Now, one of the main points of a zen master’s instruction to his pupils is to get them to quit getting hung up on whatever the heck it is that keeps them from speaking and acting spontaneously.  The idea is that each of us has the inner nature that is utterly in the flow of everything, and the whole trick in life is to declutter all the noise that keeps us from just going with that flow.

There’s lots of different meditations and puzzles and tasks and whatnot that can get out there as “Zen practice”, but really, they’re all just various approaches to get people to snap out of the daily daydream and connect with that flow.  Because of that, the other point of a zen master’s instruction is to test them now and then, not only to see how close they are to their true, spontaneous nature, but also as a chance to help them understand how they can get closer.

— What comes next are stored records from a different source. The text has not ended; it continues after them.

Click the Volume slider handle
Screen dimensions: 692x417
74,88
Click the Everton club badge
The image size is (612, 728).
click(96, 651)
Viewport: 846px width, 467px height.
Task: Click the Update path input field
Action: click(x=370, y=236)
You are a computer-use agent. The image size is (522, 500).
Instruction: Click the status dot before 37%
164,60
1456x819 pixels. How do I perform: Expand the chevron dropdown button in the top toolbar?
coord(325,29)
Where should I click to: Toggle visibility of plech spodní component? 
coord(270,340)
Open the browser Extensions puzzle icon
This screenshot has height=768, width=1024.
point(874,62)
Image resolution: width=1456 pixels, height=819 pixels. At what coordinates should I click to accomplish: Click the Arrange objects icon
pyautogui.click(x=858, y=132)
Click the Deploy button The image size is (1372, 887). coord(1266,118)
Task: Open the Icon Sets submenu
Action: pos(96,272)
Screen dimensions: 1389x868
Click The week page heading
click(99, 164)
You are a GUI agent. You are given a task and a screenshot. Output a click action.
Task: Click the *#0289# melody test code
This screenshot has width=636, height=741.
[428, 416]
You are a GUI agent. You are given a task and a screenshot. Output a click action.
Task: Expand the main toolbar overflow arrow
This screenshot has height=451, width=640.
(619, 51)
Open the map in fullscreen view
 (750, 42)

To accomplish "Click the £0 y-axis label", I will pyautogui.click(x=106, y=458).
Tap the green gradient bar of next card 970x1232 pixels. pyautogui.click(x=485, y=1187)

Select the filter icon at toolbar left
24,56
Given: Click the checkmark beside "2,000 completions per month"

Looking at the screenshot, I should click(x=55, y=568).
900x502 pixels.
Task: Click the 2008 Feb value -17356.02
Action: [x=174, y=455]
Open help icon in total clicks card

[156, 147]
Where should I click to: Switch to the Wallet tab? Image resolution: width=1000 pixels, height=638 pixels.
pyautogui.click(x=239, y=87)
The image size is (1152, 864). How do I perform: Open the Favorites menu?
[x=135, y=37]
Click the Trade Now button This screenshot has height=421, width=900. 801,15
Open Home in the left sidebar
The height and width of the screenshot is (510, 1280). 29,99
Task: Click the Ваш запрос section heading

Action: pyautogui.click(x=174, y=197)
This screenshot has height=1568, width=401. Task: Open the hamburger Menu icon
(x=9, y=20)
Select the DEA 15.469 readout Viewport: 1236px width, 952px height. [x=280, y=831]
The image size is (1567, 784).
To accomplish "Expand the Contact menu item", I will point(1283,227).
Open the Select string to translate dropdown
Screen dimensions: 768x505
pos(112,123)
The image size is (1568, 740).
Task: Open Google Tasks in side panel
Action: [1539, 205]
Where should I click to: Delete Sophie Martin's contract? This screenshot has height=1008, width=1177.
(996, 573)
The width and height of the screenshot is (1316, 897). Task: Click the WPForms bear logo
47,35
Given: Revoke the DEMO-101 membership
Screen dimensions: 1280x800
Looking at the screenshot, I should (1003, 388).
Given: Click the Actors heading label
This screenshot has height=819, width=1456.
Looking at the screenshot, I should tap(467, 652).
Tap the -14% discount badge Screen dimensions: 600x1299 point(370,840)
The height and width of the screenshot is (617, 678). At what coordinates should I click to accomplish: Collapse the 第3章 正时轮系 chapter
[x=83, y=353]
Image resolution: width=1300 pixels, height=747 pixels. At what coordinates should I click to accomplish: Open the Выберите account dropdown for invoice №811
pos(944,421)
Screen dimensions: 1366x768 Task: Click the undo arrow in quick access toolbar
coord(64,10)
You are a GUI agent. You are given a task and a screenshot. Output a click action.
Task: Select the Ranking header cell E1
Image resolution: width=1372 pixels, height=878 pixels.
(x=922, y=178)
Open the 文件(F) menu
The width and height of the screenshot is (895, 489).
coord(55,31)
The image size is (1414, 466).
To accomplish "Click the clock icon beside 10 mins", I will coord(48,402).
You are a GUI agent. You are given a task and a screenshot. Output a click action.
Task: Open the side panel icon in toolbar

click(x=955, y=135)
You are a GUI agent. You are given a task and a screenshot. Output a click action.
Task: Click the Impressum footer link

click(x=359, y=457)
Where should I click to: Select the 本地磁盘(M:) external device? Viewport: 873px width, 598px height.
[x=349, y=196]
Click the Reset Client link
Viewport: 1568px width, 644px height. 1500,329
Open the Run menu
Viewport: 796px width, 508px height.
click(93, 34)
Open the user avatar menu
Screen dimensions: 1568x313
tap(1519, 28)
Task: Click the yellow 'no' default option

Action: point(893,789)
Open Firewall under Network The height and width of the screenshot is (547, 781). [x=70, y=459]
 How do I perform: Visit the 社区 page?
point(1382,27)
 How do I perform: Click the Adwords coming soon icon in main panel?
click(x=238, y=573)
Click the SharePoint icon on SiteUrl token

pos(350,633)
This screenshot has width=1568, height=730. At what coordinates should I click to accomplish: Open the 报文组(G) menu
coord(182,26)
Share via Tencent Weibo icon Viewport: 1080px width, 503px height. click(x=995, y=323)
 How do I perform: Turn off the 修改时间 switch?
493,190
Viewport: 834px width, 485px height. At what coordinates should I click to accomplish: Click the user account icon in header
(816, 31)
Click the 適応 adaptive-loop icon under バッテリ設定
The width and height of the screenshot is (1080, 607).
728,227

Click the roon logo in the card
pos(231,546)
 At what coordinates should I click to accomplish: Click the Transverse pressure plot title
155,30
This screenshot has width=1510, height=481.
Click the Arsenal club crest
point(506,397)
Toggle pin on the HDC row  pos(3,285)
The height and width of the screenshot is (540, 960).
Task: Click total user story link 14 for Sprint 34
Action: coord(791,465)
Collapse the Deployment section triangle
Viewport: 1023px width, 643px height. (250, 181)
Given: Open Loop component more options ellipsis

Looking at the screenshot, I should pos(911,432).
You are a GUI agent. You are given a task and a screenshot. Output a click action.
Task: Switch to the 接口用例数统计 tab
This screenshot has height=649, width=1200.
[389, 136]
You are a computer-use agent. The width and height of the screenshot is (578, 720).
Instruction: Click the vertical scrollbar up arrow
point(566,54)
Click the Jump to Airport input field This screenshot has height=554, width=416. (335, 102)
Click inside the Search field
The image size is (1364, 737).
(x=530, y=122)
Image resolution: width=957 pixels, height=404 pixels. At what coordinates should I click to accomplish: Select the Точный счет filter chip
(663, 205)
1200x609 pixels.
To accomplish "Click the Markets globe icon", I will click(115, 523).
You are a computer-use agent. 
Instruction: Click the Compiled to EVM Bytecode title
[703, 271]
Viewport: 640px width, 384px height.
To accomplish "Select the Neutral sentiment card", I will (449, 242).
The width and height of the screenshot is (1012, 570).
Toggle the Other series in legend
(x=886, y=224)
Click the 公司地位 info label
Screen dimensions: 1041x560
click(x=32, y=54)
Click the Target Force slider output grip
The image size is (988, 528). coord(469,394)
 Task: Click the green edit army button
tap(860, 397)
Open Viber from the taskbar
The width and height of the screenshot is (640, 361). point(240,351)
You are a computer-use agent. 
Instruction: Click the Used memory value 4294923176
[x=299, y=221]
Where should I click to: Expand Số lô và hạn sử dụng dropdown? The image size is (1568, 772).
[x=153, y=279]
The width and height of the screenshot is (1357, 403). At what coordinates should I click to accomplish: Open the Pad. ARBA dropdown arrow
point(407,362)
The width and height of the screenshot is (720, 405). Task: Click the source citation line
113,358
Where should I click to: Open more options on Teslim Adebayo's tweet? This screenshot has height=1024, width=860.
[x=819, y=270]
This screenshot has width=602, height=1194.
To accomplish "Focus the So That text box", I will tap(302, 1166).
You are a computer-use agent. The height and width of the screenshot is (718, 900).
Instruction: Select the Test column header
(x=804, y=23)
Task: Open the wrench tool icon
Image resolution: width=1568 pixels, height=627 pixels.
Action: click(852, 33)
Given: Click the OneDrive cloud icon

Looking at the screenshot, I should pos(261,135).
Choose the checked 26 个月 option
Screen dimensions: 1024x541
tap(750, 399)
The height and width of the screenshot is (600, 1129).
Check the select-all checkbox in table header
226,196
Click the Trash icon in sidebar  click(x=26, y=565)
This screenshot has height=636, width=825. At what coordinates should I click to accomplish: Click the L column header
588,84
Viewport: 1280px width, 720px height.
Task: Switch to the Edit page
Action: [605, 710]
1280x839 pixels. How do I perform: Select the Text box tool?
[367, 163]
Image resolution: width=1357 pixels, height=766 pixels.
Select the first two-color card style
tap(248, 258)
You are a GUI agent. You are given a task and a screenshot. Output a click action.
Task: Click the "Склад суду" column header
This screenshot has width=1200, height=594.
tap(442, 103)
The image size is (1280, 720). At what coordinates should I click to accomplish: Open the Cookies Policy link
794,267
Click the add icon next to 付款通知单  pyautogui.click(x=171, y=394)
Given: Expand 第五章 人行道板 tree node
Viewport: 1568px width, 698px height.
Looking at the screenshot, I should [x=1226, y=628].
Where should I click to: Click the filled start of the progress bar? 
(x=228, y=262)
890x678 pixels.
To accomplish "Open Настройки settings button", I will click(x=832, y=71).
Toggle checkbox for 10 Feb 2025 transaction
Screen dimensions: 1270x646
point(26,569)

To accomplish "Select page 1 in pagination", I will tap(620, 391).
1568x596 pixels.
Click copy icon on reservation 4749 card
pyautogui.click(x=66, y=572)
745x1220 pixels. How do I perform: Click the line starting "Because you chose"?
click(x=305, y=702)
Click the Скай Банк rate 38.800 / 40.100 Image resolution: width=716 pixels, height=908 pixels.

So one night it was raining, and the small country house this zen master and his three pupils lived in had a leak in the roof.  The master looked at the water drip, and then suddenly called out to his students, “The roof is leaking and the floor is getting wet.  Quick, quick, do something!”

One of the students shot up and out of the room while the other two looked at the master, looked at the floor, then started scurrying about trying to find a pot, or a bowl, or something to catch the water.  By the time those two had reached the kitchen, the first ran back in to the master to hand him what he’d grabbed… a sieve.  The other two came back in several moments later and laughed at the first student, calling him an idiot.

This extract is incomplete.